Tunesië: acute explosie, chronische spanningen


zondag 10 februari 2013

Het is een minder gelukkige gewoonte van anarchisten en aanverwanten om ons commentaar op gebeurtenissen teveel af te laten hangen van de vurigheid van gebeurtenissen. Zijn er in land X – Tunesië, om maar eens iets te noemen – grote betogingen, barricades, brandende gebouwen van regeringspartijen? Dan schrijven we erover en duiden we de revolutionaire betekenis van de gebeurtenissen. Keert de rust terug? Dan verschuift onze aandacht veelal naar plekken waar wel sprake is opvallende vormen van verzet die de aandacht opeisen. Helemaal vreemd en verkeerd is het niet: je ontkomt er niet aan je aandacht te verdelen, en juist opvallende actualiteit vraagt om duiding. Jammer is het wel, want ook in ‘rustige’ tijden doen de maatschappelijke processen zich voor die in explosieve episodes dramatische gevolgen blijken te hebben. Van barricade naar barricade rennen met onze aandacht is ook wel een beetje een linksradicale variant van hoe media werken. Niet helemaal te vermijden, maar wel iets om alert op te zijn.

Dat bedacht ik me toen ik over de actualiteit in Tunesié – het onderwerp van dit stuk – nadacht. Van oudejaarsdag 2010 tot half januari schreef ik veel over de gebeurtenissen daar. Het waren dan ook de weken van opstand, en van de aftrap van wat we nu de Arabische Lente noemen. Daarna schreef ik er nog maar heel af en toe over. En nu – nu de strijd er weer hoog oplaait – is het land terug in de aandacht, ook die van mij. Het is dan ook niet niks, de moord op een linksradicaal politicus, waarna vele duizenden mensen weer gingen demonstreren, gingen rellen en gingen staken. De geest van revolutie was en is weer terug.

▬▬▬▬▬▬▬▬▬▬

## Opdracht
Bewerk het stuk over Tunesië van "Dat bedacht ik" tot "is weer terug." en geef dat deel opnieuw weer, met "Arabische Lente" vervangen door "Arabische Opstand". Het materiaal dat nu volgt, staat los van het stuk over Tunesië.

## Ruwe gegevens
▬▬▬▬▬▬▬▬▬▬

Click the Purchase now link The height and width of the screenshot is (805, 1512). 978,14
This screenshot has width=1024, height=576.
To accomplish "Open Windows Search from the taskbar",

▬▬▬▬▬▬▬▬▬▬

## Schriftelijk antwoord
Dat bedacht ik me toen ik over de actualiteit in Tunesié – het onderwerp van dit stuk – nadacht. Van oudejaarsdag 2010 tot half januari schreef ik veel over de gebeurtenissen daar. Het waren dan ook de weken van opstand, en van de aftrap van wat we nu de Arabische Opstand noemen. Daarna schreef ik er nog maar heel af en toe over. En nu – nu de strijd er weer hoog oplaait – is het land terug in de aandacht, ook die van mij. Het is dan ook niet niks, de moord op een linksradicaal politicus, waarna vele duizenden mensen weer gingen demonstreren, gingen rellen en gingen staken. De geest van revolutie was en is weer terug.